Semarang, 27 Agustus 2026 – Dalam upaya mewujudkan birokrasi yang lincah dan berstandar internasional, Universitas Negeri Semarang (UNNES) menyelenggarakan “Pelatihan Tata Kelola Keorganisasian dan Tata Kelola Perkantoran”. Kegiatan strategis ini berlangsung pada hari Kamis dan Jumat (27-28 Agustus 2026), bertempat di Ruang Rapat Senat, Gedung H Rektorat UNNES.
Pelatihan ini dibuka secara resmi oleh Direktur Direktorat Umum dan Sumber Daya Manusia (DUSDM) UNNES, Bapak Moh Khoiruddin, S.E., M.Si. Dalam sambutannya, beliau memberikan motivasi sekaligus arahan strategis terkait posisi UNNES yang kini berstatus sebagai Perguruan Tinggi Negeri Berbadan Hukum (PTN-BH).
Bapak Moh Khoiruddin menegaskan bahwa transformasi kelembagaan ini menuntut perubahan etos kerja yang radikal dari seluruh elemen tenaga kependidikan dan pimpinan unit.
“Sebagai perguruan tinggi berstatus PTN-BH, dalam mengejar visi institusi kita tidak boleh lagi hanya sekadar ‘berlari’. Jika kita hanya berlari, kita hanya akan mengekor dan mengikuti langkah PTN-BH lainnya. Kita harus ‘melompat’ agar bisa segera mewujudkan visi besar UNNES, yakni menjadi universitas bereputasi dunia dan pelopor kecemerlangan pendidikan yang berwawasan konservasi,” tegas Direktur DUSDM.

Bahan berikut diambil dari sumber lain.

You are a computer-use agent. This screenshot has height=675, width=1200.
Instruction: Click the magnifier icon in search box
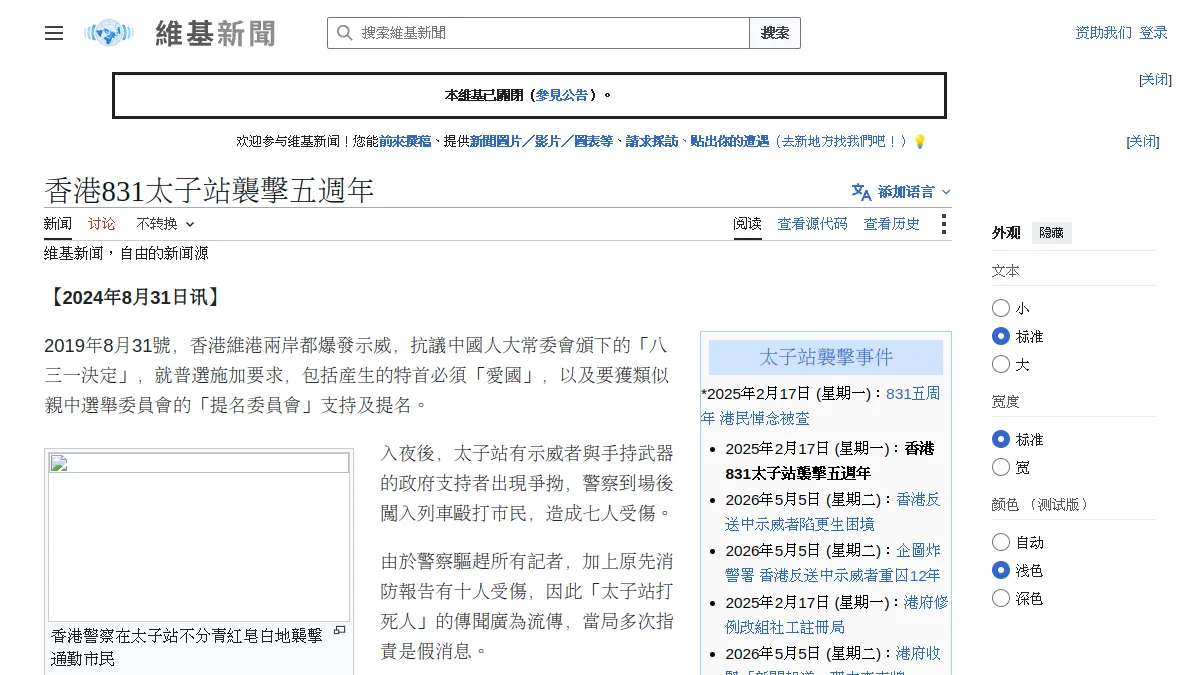pos(344,33)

Untuk merealisasikan “lompatan” tersebut, tata kelola administrasi dan organisasi menjadi fondasi krusial. Oleh karena itu, pelatihan ini secara khusus dihadiri oleh para penggerak roda manajerial kampus, yang meliputi Kepala Sub-Direktorat, Kepala Administrasi, Kepala Seksi, Kepala Pusat, Kepala Divisi, para Arsiparis, hingga Sekretaris Pimpinan di lingkungan UNNES.
Guna memberikan wawasan dan praktik terbaik (best practice), UNNES menghadirkan pakar pengembangan sumber daya manusia dan keorganisasian, yakni Coach Supriyadi, S.E. dari PT. HAI Semesta Solusindo sebagai narasumber utama.

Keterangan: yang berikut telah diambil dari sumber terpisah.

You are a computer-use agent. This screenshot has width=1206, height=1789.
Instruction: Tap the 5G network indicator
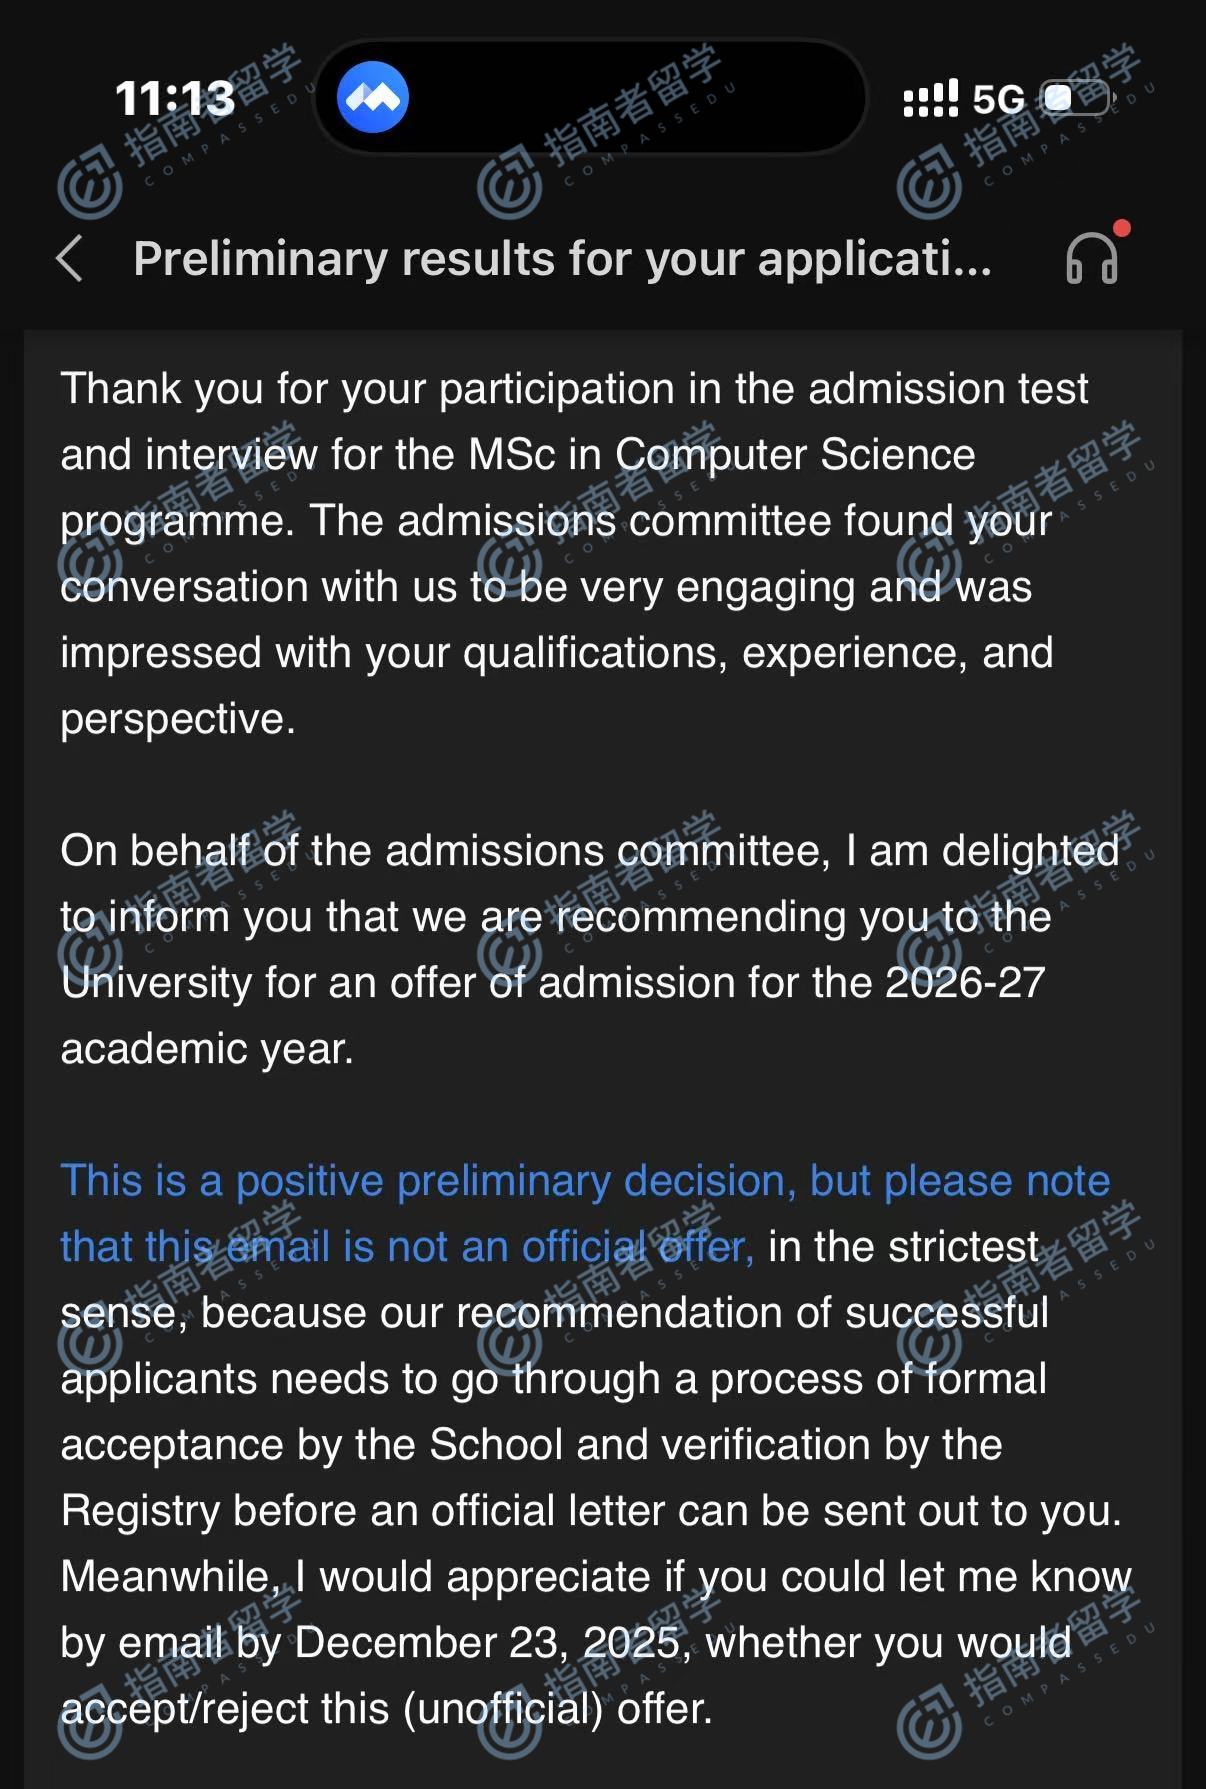[x=999, y=98]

Dalam sesi pelatihannya, Coach Supriyadi mengupas tuntas strategi harmonisasi struktur organisasi kampus modern, peningkatan efisiensi alur kerja perkantoran, manajemen kearsipan yang presisi, hingga penguatan sinergi antar-divisi. Peserta diajak untuk membongkar kebiasaan administratif konvensional dan beralih pada sistem manajerial yang lebih taktis, adaptif, dan responsif. Melalui pelatihan ini, diharapkan seluruh jajaran pimpinan dan staf administratif UNNES memiliki kesamaan frekuensi dan standar kerja. Dengan tata kelola keorganisasian dan perkantoran yang semakin solid, UNNES siap melakukan lompatan besar untuk memberikan layanan prima, melesat melampaui standar PTN-BH pada umumnya, dan mengokohkan posisinya di kancah global.